● ASSIGNED TASK A
Using the evoked potential text, answer each question below on its own line, marked (i), (ii) and (iii):
(i) How many patients were also studied following surgical decompression?
(ii) What interclick interval separates the pair of auditory stimuli used to record the P50 components?
(iii) Through which month and year did the literature search for the 2018 update run?
● ASSIGNED TASK B
Copy, word for word, the stretch of the evoked potential text from "2018 Update" through "identified that would prompt a change in the coverage statement.".

● TEXT SEGMENT
[Start of section]

Stone and colleges reported their experience utilizing a recently described rapid rate, binaural click and 1000-Hz tone burst modification of the brain stem auditory evoked potentials (BAEP), modified (MBP), in 27 symptomatic patients with non-brain stem compressive space-taking cerebral lesions, hydrocephalus, and pseudotumor cerebri (Stone, 2012).  Many presented with clinical signs suggestive of increased intracranial pressure (ICP) and focal neurological deficits. The cerebral lesions, mostly large tumors with edema, had very substantial radiological signs of mass effect. Fourteen patients were also studied following surgical decompression. A number of significant changes in the wave V and Vn latency/intensity and less so amplitude/intensity function was found in the 27 patients, compared to normal volunteers, as well as those studied pre- and postoperatively. Similar MBP changes had been noted in normal volunteers placed in a dependent head position. Possible mechanisms to explain these findings are discussed.  The MBP methodology shows promise and further development could make neuro-intensive care unit monitoring practical.
 
Takai and colleges evaluation of the P50 in resuscitated cardiac arrest patients, noted in general, a prediction of neurologic outcome with respect to the resuscitated cardiac arrest patients has been performed by the auditory brainstem response and somatic evoked potential (Takai, 2011). The auditory brainstem response and somatic evoked potential are known as the predictors that correspond to neurologically poor outcome. None of the methods have been established to access neurologically good outcome. Because the hippocampal CA3 pyramidal cells have been widely used for pathophysiologic analyses concerning the hypoxic-ischemic encephalopathy and also the source of P50 components of the auditory evoked potential has been considered to be the hippocampal CA3 pyramidal cells, the authors assume that it might be possible that neurologic outcome in resuscitated cardiac arrest patients would be predicted by evaluating the P50 components. The purpose was to examine the P50 as a predictor of neurologic outcome in resuscitated cardiac arrest patients at the early stage from the onset. The P50 components of the auditory evoked potential are recorded in a conditioning-testing paradigm, that is, EEG responses to a pair of auditory stimuli with 500-millisecond interclick interval. In this study, subjects are 10 out-of-hospital cardiac arrest patients, 8 men and 2 women with a mean age of 54.8 years, who were admitted to the intensive care unit after the return of spontaneous circulation, with the presence of both the auditory brainstem response wave V and the somatic evoked potential wave N20 between the period from June 2008 to July 2009. It was found that the presence of the P50 at the early stage from the onset (days 5 ± 1.20) indicates good neurologic outcome, while the absence of the P50 implies poor prognosis. As to the auditory sensory gating of the P50, almost no reduction response to the second stimulus was observed. As a consequence, the evaluation of the P50 in resuscitated cardiac arrest patients would have a possibility to predict neurologically good outcome.
 
2015 Update
A literature search conducted through April 2014 did not reveal any new information that would prompt a change in the coverage statement.
 
2016 Update
A literature search conducted through April 2016 did not reveal any new information that would prompt a change in the coverage statement
 
2018 Update
Annual policy review completed with a literature search using the MEDLINE database through April 2018. No new literature was identified that would prompt a change in the coverage statement.

[End of section]

● INFORMATION SUPPLIED

[Start of section]

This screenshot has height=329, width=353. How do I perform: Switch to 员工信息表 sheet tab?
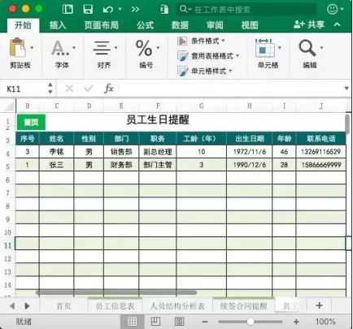115,306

[End of section]

● ANSWER AREA A
(i) Fourteen
(ii) 500 milliseconds
(iii) April 2018

● ANSWER AREA B
2018 Update
Annual policy review completed with a literature search using the MEDLINE database through April 2018. No new literature was identified that would prompt a change in the coverage statement.